**Exercise details**
Write out, word for word, only the data from its first line to the line containing "Task: Open the 6:19".

**Available records**

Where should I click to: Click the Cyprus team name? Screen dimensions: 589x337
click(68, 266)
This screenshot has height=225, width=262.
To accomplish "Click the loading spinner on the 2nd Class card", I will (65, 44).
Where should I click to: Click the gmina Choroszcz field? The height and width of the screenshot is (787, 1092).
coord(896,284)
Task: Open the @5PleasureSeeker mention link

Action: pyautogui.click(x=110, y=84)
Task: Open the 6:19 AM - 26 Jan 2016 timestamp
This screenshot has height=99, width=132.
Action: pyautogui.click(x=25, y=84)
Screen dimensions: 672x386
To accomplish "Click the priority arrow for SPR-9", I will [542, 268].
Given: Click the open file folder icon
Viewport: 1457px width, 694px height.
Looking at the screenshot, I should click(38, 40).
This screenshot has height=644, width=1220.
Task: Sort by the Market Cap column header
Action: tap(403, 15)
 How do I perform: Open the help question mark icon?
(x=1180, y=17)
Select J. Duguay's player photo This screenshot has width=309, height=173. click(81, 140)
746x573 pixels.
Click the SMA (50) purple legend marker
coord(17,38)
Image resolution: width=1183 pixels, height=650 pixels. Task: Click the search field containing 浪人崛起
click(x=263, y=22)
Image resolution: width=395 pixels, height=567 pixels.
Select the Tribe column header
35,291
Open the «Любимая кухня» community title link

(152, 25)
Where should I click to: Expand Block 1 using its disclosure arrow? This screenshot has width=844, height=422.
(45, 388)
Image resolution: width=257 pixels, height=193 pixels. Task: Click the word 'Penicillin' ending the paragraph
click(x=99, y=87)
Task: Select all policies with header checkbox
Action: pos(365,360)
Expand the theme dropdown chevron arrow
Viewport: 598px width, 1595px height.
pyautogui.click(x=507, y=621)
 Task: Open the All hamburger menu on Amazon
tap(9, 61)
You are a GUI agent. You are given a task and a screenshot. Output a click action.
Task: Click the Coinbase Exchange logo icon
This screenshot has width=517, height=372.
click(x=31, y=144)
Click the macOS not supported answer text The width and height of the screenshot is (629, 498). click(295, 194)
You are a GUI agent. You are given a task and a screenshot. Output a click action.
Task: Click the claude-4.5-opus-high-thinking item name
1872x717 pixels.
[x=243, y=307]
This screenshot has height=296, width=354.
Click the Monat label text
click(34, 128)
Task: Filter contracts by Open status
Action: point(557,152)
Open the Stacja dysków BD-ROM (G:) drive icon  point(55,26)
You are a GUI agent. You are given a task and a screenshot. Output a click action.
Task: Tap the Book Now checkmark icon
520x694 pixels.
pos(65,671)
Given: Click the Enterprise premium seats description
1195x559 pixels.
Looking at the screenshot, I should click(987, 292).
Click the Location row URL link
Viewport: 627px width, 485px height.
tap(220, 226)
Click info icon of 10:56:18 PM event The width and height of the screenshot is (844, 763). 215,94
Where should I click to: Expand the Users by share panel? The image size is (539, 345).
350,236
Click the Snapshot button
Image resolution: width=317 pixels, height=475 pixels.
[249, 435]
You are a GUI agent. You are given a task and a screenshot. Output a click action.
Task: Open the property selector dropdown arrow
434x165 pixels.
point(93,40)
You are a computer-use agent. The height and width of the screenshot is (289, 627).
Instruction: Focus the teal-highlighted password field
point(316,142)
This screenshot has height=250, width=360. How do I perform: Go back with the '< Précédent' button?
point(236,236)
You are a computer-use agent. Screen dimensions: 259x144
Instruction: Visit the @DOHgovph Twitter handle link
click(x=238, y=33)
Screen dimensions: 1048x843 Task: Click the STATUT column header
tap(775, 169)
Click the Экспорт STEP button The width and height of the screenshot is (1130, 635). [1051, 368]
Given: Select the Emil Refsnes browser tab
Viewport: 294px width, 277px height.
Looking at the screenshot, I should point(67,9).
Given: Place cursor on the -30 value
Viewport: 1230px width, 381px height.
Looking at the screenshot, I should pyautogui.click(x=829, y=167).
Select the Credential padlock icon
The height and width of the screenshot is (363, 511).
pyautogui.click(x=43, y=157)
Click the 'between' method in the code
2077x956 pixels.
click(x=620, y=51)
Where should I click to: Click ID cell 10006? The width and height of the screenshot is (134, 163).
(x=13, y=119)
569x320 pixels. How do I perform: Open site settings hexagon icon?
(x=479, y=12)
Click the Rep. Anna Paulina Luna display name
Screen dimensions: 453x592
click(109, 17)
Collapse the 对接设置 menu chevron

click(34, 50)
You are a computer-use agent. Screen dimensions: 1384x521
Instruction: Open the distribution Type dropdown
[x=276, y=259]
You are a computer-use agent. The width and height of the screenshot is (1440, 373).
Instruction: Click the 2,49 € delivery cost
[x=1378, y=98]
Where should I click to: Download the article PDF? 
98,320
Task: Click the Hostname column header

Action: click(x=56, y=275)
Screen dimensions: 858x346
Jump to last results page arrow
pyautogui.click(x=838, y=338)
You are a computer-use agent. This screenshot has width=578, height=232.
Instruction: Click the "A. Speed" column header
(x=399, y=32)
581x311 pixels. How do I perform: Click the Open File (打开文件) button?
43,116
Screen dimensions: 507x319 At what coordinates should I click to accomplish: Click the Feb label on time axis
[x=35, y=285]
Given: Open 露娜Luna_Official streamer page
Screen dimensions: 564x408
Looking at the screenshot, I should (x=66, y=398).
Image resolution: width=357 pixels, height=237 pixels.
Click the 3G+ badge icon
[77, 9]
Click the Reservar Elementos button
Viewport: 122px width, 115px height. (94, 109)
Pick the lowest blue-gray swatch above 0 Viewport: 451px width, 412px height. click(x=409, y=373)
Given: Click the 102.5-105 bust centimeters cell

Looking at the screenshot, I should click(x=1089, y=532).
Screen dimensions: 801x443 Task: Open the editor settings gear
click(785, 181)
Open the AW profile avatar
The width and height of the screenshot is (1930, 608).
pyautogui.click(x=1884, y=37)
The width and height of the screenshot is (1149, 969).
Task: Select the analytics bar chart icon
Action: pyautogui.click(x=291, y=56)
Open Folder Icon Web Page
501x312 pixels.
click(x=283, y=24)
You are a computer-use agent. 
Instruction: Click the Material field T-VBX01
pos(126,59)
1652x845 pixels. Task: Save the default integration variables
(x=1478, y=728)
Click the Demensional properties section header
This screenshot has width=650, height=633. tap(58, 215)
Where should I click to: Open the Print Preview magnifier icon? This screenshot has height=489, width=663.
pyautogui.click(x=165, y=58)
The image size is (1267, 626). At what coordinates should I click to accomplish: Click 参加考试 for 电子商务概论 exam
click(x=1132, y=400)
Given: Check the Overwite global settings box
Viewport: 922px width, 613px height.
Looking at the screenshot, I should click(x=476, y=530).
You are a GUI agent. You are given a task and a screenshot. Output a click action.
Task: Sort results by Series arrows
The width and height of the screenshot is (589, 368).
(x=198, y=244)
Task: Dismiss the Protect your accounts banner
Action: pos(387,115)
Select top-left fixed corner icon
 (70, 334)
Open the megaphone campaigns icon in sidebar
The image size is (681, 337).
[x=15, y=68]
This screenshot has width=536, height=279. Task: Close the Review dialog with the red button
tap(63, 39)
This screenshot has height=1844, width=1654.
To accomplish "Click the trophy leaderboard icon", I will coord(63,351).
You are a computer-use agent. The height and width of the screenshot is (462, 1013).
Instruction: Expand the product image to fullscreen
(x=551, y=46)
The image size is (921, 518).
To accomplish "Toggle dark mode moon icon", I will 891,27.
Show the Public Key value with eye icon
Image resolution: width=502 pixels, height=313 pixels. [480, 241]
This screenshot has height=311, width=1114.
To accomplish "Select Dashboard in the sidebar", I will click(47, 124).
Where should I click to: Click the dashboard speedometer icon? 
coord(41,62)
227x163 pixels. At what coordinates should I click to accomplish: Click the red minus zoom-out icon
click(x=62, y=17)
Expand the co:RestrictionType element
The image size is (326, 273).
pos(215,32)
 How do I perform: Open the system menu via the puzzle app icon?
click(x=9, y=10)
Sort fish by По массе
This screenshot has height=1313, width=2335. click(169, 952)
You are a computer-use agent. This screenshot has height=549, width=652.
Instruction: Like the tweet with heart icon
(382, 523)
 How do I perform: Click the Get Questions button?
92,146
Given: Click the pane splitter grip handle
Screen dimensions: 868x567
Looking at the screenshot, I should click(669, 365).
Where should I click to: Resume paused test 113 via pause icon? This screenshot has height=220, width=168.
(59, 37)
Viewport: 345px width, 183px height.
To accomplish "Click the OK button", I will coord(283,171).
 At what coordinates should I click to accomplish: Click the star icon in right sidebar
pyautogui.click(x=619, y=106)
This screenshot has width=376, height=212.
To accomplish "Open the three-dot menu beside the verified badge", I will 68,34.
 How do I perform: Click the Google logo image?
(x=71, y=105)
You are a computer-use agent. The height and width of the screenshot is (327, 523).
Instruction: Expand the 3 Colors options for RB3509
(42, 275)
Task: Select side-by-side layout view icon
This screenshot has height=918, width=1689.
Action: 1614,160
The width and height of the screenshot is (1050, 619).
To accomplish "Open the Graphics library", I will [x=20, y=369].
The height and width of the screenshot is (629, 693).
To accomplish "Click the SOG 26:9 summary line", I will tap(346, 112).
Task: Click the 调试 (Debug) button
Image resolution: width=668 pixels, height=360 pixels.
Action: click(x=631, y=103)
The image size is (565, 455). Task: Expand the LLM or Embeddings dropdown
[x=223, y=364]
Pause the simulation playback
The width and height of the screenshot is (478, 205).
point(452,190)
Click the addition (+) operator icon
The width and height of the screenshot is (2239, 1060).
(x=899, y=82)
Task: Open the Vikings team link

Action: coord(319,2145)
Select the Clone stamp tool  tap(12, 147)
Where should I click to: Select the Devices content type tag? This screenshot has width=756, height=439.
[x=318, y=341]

**Task result**
Where should I click to: Click the Cyprus team name? Screen dimensions: 589x337
click(68, 266)
This screenshot has height=225, width=262.
To accomplish "Click the loading spinner on the 2nd Class card", I will (65, 44).
Where should I click to: Click the gmina Choroszcz field? The height and width of the screenshot is (787, 1092).
coord(896,284)
Task: Open the @5PleasureSeeker mention link

Action: pyautogui.click(x=110, y=84)
Task: Open the 6:19 AM - 26 Jan 2016 timestamp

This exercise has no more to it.